A global study of ransomware’s impact found more than half of schools paid more than the initial ransomware demand, raising concerns about the financial impact cybercrime is having on the education industry.
However, fewer schools (63%) were targeted by ransomware in 2024 than the previous year (80%), suggesting principals are becoming more serious about cybersecurity.
The annual sector survey report, ‘The State of Ransomware in Education 2024’, was conducted by Sophos and surveyed 15 industry segments across 14 countries. More than 5,000 respondents were surveyed in total.
According to 600 respondents from the education sector, the median ransom payment totalled $6.6m for schools and $4.4m for higher education institutions.
“Unfortunately, schools, universities and other educational institutions are targets that are beholden to municipalities, communities and the students themselves, which inherently creates high pressure situations if they are hit and destabilised by ransomware,” Chester Wisniewski, director, field CTO at Sophos, said.
“Educational institutions feel a sense of responsibility to remain open and continue providing their services to their communities.
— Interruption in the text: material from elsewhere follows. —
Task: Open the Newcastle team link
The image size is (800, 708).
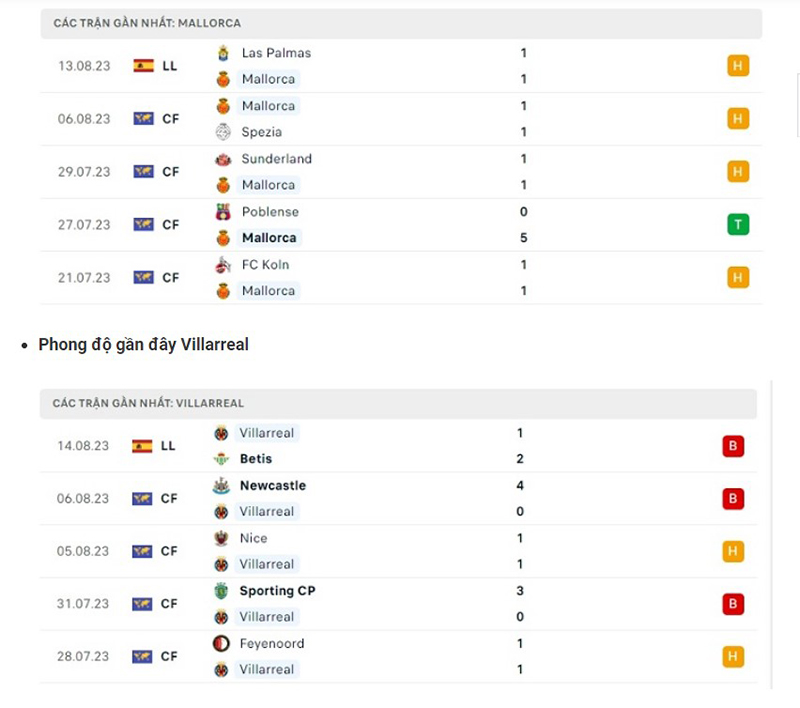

These two factors could be contributing to why victims feel so much pressure to pay.”
Wisniewski said ransomware attackers have also upped the ante when it comes to getting paid.
“Compromising their victims’ backups is now a mainstream element of ransomware attacks, giving adversaries the opportunity to subsequently increase the ransom demand when it is clear that the data cannot be recovered without the decryption key,” he said.
Sophos’ annual survey found that 95% of respondents said cybercriminals tried to compromise their backups during the attack, with 71% being successful – the second highest backup compromise rate across all industry sectors.
Having backups compromised also considerably increases recovery costs, with the total bill coming in five times higher in lower education and four times higher in higher education.
Wisniewski pointed out that while there appears to be some positive progress towards combatting ransomware in the education sector, the rising rate of data encryption year after year is concerning.
“This suggests educational organisations need to continue working towards improving their ransomware resilience,” he said. “With stretched resources and limited budgets, education organisations need to focus on the controls that will have the greatest impact.”